## EXTRAIT DE PAGE
______

D’une ville qui passe de partage en partage, il ne reste plus grand-chose. Même les traces palestiniennes s’effacent. Depuis que cette Jérusalem a été annexée lors de la guerre des Six jours en 1967 par Israël, qui la considère comme sa capitale éternelle, son statut ne cesse de se dégrader. Toute l’histoire d’Al-Qods n’est qu’une histoire de découpage.

Suite au partage de la Palestine en 1947, les Israéliens ne font qu’appliquer leur plan de chasse de toute trace du peuple palestinien. Pour les spécialistes, il suffit de se pencher sur l’histoire de cette ville pour s’apercevoir qu’elle a vécu trois phases de déchirure. La première étant celle du partage de la Palestine en deux camps - Est et Ouest - l’un pour les Palestiniens et l’autre pour les Israéliens, avec Jérusalem sous surveillance internationale.

Ensuite, une deuxième division en 1967, lorsqu’Israël a mis la main sur le « Jérusalem-Est » ainsi que sur les banlieues qui l’entourent, les annexant au camp ouest. Israël a démoli les habitations bâties sans permis de construire israéliens, a évincé les Palestiniens des logements dont ils ne peuvent pas prouver qu’ils sont propriétaires et a développé les logements pour les juifs à Jérusalem-Est. La troisième phase : l’Esplanade des mosquées, partagée actuellement en une partie supérieure pour les Palestiniens et une autre inférieure pour les Israéliens. Le politologue Mohamad Abdel-Salam, affirme : « Depuis le partage de la Palestine, le statut de Jérusalem se rétrécit de plus en plus. Il s’agit en fait d’un ancien plan israélien visant à effacer toute trace palestinienne de cette ville et c’est ce qui est en train de se produire actuellement ».

______

## LISTING FOURNI
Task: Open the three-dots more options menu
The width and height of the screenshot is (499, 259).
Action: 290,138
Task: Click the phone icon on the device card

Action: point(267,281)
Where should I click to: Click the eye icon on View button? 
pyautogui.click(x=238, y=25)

______

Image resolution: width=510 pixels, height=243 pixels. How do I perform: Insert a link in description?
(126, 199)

______

## EXERCICES
1. D'après l'extrait sur Jérusalem, pour quelle raison des Palestiniens ont-ils été évincés de leurs logements après l'annexion de 1967 ? Répondez en une à trois phrases.
2. Donnez sous forme de liste JSON de chaînes, à raison d'une chaîne par ligne et en omettant les lignes vides, la partie du listing qui s'ouvre sur la ligne contenant "Task: Open the three-dots more options menu" et se ferme sur celle contenant "pyautogui.click(x=238, y=25)", ces deux lignes incluses.

## CORRIGÉS DÉTAILLÉS
1. Israël a évincé les Palestiniens des logements dont ils ne pouvaient pas prouver qu'ils étaient propriétaires.

2.
[
  "Task: Open the three-dots more options menu",
  "The width and height of the screenshot is (499, 259).",
  "Action: 290,138",
  "Task: Click the phone icon on the device card",
  "Action: point(267,281)",
  "Where should I click to: Click the eye icon on View button? ",
  "pyautogui.click(x=238, y=25)"
]